The grand scale adoption of domestic drones has the potential to alter sociotechnical environments based on the norms established within the technological zone, without necessarily considering concerns of other stakeholders in the domestic space (see Bracken-Roche 2016; Wall and Monahan 2011). More so, the stakeholder groups driving the deployment of drone technologies are driven by risk narratives that do not address the social implications of drones as surveillance technologies. And so this work looks at not only the way drones are being made and shaped but what it is that they produce and how they act or change spaces (see Bauchspies and Puig de la Bellacasa 2009). The idea of technological zones, ‘spaces within which differences between technical practices, procedures and forms have been reduced, or common standards have been established’ (Barry 2006: 239), is applied to drones in the Canadian domestic sphere and is exemplified in empirical detail based on fieldwork data on drone regulation in Canada.
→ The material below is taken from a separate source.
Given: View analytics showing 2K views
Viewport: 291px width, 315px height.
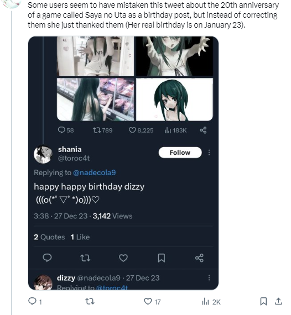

It gives a macro-level lens for understanding how these technologies shift efficiently from the international realm to the domestic realm as well as informing our understanding of how this zone transcends traditional state borders.
The popularity of drones and their proliferation in the domestic context can be explained in a number of ways. In industry they are promoted as being cost effective, allowing new vantage points of vision, and accomplishing tasks that people and other machines cannot (Jackman 2016; Bracken-Roche, field notes, March 2015 and November 2014). The concept of technological zones (Barry 2006) sheds light on the ways in which political spaces emerge around a new technology ‘within which differences between technical practices, procedures and forms have been reduced, or common standards have been established’ (239). Technological zones themselves have fairly clear borders, but they do not necessarily parallel the traditional borders of nation-states. In the first instance, technological zones can be seen as spaces that emerge around, and in response to, a new technology or material assemblage (Barry 2001). The spaces, processes, and practices that emerge around a scientific endeavour or a technology are, in Barry’s (2001) terms, known as technological zones. Feenberg (1992) further argues that contemporary, industrial society is purely shaped by political power dynamics. And sociotechnical spaces are shaped by the dominant political hegemony, and not by ‘technical decisions [that] are significantly constrained by “rationality” – either technical or economic’, (Feenberg 1992: 301). Thus, the hegemonic power of the technological zone perpetuates a form of technocratic governance within the domestic realm.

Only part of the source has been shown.